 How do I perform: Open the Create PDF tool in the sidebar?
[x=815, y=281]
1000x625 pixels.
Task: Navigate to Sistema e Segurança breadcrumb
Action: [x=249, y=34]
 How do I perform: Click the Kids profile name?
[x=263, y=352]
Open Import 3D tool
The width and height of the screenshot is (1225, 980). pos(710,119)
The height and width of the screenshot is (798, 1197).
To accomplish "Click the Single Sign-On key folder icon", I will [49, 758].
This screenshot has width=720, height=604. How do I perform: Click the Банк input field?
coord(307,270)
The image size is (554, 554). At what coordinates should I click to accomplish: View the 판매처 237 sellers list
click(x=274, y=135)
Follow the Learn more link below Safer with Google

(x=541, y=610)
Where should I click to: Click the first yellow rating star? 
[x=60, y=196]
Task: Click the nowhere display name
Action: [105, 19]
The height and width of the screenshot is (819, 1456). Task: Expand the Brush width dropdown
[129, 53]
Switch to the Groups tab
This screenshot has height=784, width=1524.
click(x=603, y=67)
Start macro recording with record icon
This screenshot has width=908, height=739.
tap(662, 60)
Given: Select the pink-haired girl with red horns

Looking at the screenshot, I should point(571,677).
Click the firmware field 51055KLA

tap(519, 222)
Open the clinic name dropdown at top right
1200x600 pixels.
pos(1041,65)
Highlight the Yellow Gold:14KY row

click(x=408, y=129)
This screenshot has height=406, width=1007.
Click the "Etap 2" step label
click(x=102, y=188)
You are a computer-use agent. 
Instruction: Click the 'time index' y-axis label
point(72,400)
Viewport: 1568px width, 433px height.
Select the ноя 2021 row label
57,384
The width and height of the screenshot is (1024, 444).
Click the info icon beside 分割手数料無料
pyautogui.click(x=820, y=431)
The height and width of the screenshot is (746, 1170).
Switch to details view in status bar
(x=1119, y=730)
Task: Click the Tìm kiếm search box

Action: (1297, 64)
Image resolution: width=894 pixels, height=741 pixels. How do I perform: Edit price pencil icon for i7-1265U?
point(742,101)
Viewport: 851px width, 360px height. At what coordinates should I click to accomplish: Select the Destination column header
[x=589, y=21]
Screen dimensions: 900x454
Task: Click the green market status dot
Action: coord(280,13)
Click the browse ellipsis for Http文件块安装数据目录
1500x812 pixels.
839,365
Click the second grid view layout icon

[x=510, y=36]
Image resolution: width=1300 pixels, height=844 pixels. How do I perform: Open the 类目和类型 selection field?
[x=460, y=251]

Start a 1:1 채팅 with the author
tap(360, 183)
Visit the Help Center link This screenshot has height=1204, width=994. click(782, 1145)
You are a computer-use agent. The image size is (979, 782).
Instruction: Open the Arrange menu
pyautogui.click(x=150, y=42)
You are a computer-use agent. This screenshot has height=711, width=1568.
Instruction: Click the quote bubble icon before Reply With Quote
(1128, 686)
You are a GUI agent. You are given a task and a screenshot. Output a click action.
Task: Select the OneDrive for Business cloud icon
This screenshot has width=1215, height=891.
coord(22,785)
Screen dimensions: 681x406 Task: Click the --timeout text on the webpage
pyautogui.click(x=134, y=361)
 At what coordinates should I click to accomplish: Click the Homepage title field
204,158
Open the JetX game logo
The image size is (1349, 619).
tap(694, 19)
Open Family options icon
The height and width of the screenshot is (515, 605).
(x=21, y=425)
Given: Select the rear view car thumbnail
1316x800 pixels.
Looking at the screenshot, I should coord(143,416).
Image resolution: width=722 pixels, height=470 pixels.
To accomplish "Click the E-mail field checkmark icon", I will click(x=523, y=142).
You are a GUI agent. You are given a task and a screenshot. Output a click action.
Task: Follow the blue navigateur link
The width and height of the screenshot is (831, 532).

◇ ◇ ◇ ◇

## TASK
From the entries, copy out each line containing the word "agent".

## ANSWER SPACE
You are a computer-use agent. 
You are a computer-use agent. The image size is (979, 782).
You are a computer-use agent. This screenshot has height=711, width=1568.
You are a GUI agent. You are given a task and a screenshot. Output a click action.
You are a GUI agent. You are given a task and a screenshot. Output a click action.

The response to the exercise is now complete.